What to do:
Rewrite the data below, changing "Given" to "Instruction" everywhere and keeping everything else the same. Leave out the pictures.

Record list:

* Begin *

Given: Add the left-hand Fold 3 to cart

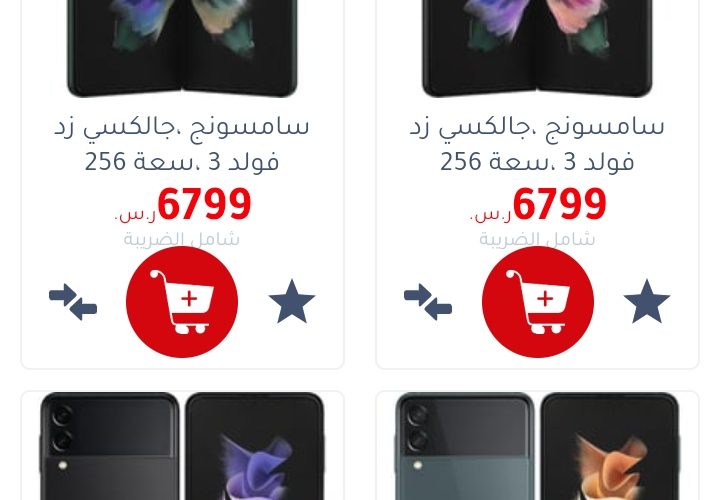Looking at the screenshot, I should point(182,302).
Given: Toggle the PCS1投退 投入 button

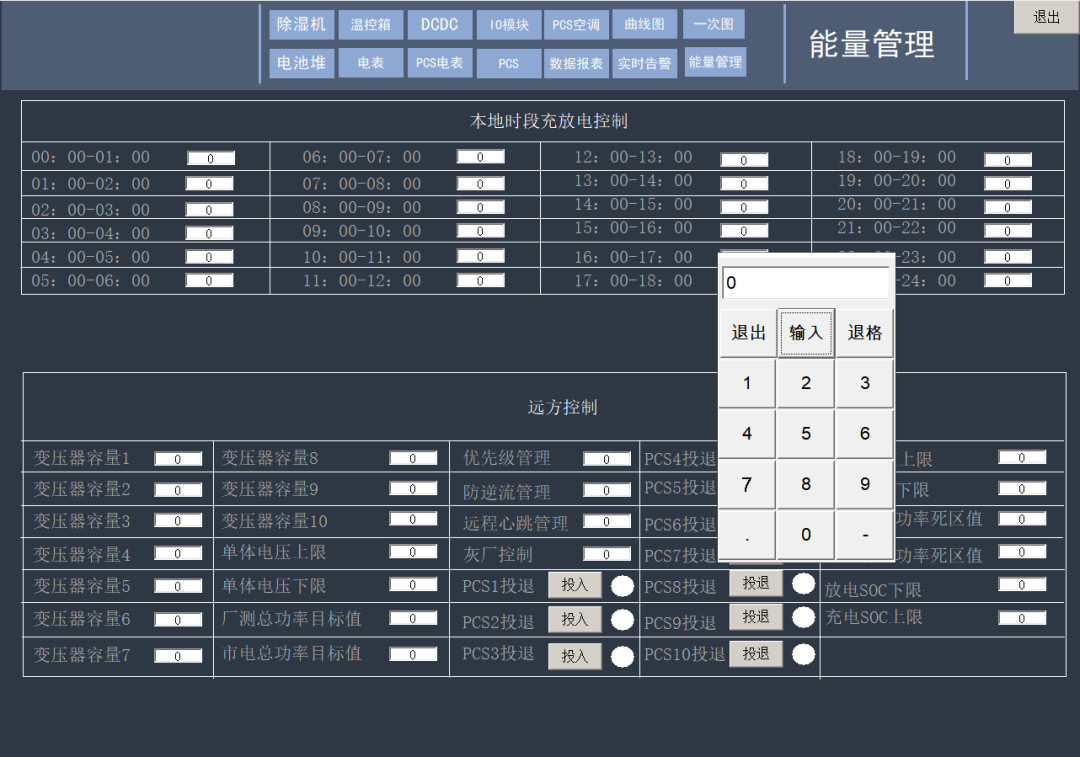Looking at the screenshot, I should [575, 585].
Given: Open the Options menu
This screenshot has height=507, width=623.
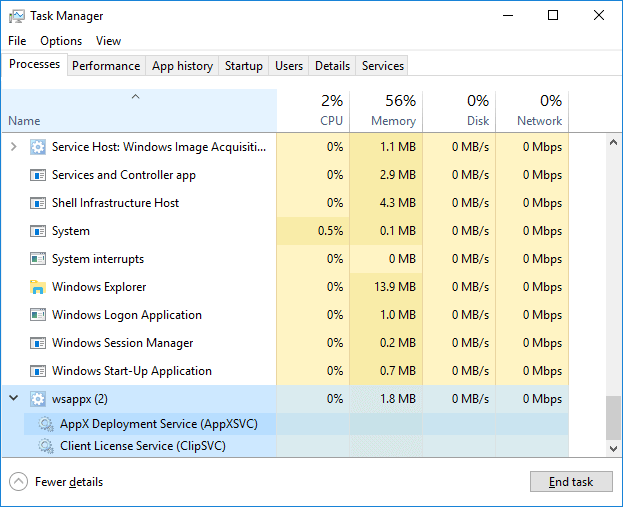Looking at the screenshot, I should click(x=61, y=41).
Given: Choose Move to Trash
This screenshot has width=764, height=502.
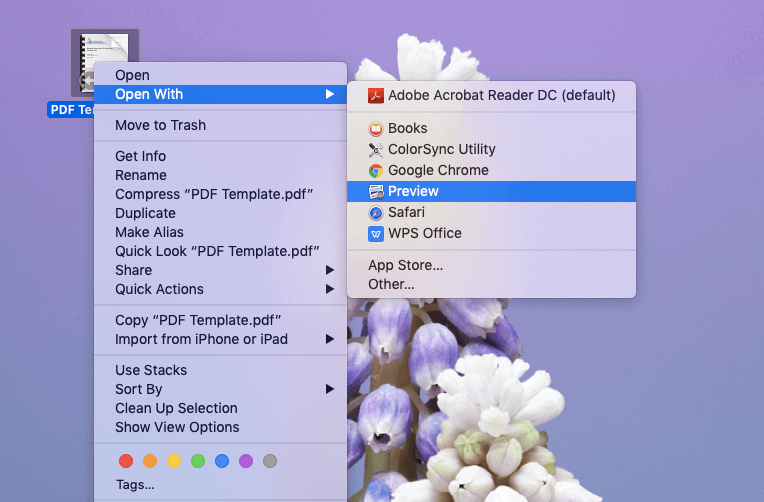Looking at the screenshot, I should pyautogui.click(x=160, y=125).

* End *

Written solution:
Instruction: Add the left-hand Fold 3 to cart

Looking at the screenshot, I should point(182,302).
Instruction: Toggle the PCS1投退 投入 button

Looking at the screenshot, I should [575, 585].
Instruction: Open the Options menu
This screenshot has height=507, width=623.
Looking at the screenshot, I should click(x=61, y=41).
Instruction: Choose Move to Trash
This screenshot has width=764, height=502.
Looking at the screenshot, I should pyautogui.click(x=160, y=125).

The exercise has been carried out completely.